▶ _PASSAGE EXTRAIT_
Pour certains, les négociations des budgets ministère par ministère, à l'été 2012, virent au calvaire. Jérôme Cahuzac ne met pas les formes.
 "Il avait ses défauts, il pouvait être brutal, notamment dans les réunions avec les autres ministres sur les arbitrages budgétaires.
 Il ne faisait pas dans la nuance. Il était un peu irritant. Mais bon, en même temps, il exécutait", raconte Jean-Marc Ayrault.

Avec les ministres qui arrivent sans propositions étudiées et applicables pour défendre leur pré carré, Jérôme Cahuzac ne va pas par quatre chemins.
 "Il leur disait : Tu m'emmerdes, passons aux choses sérieuses", raconte l'un de ses amis. "Les femmes, elles se sont fait exploser.

▶ _DONNÉES DISPONIBLES_
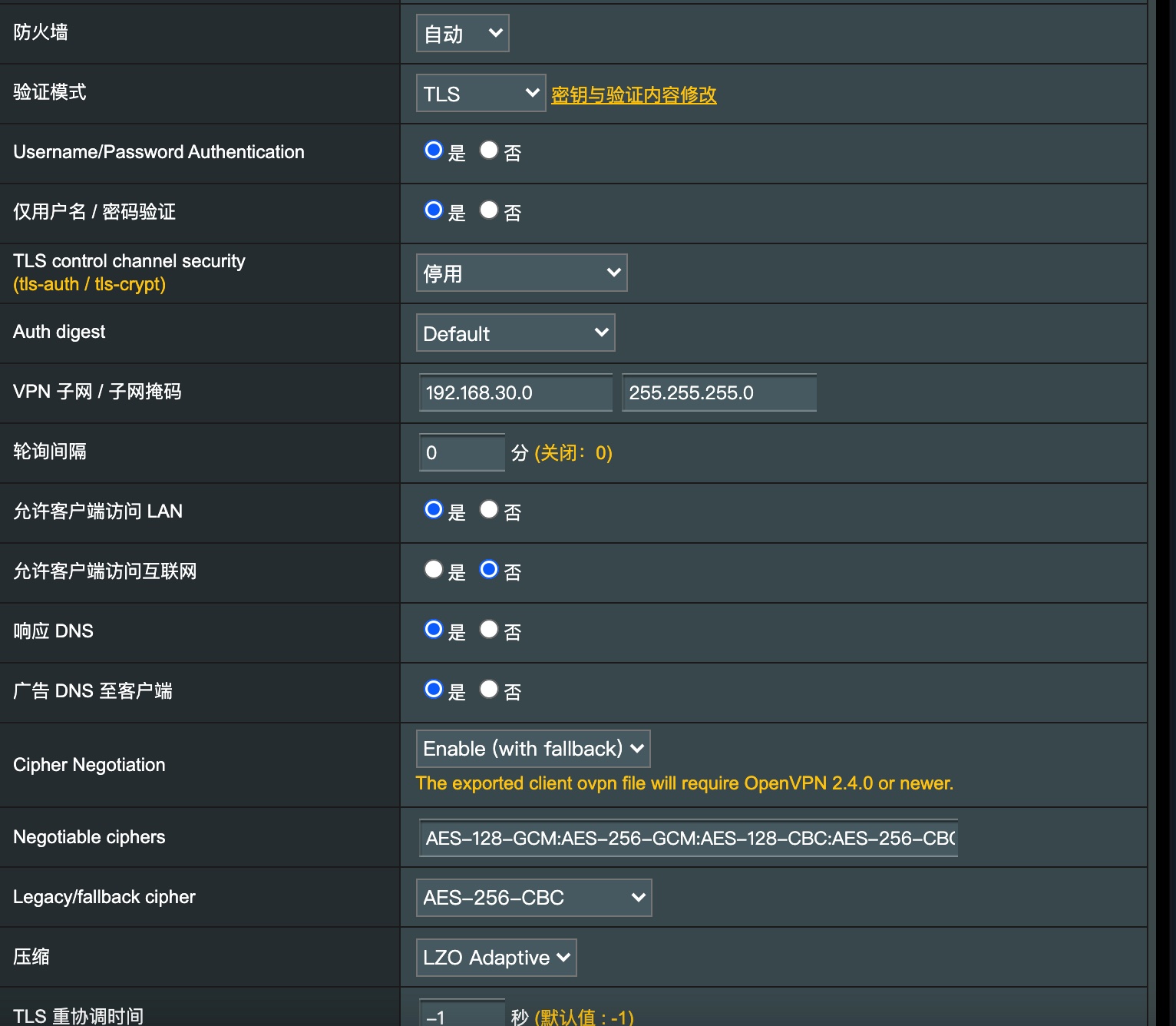Click the subnet mask 255.255.255.0 field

▶ _CONSIGNES DU PROBLÈME_
Renvoyez tel quel le segment du passage extrait sur Jérôme Cahuzac qui commence par « Pour certains, les » et se poursuit jusqu'à « les arbitrages budgétaires. ».

▶ _RÉPONSE ATTENDUE_
Pour certains, les négociations des budgets ministère par ministère, à l'été 2012, virent au calvaire. Jérôme Cahuzac ne met pas les formes.
 "Il avait ses défauts, il pouvait être brutal, notamment dans les réunions avec les autres ministres sur les arbitrages budgétaires.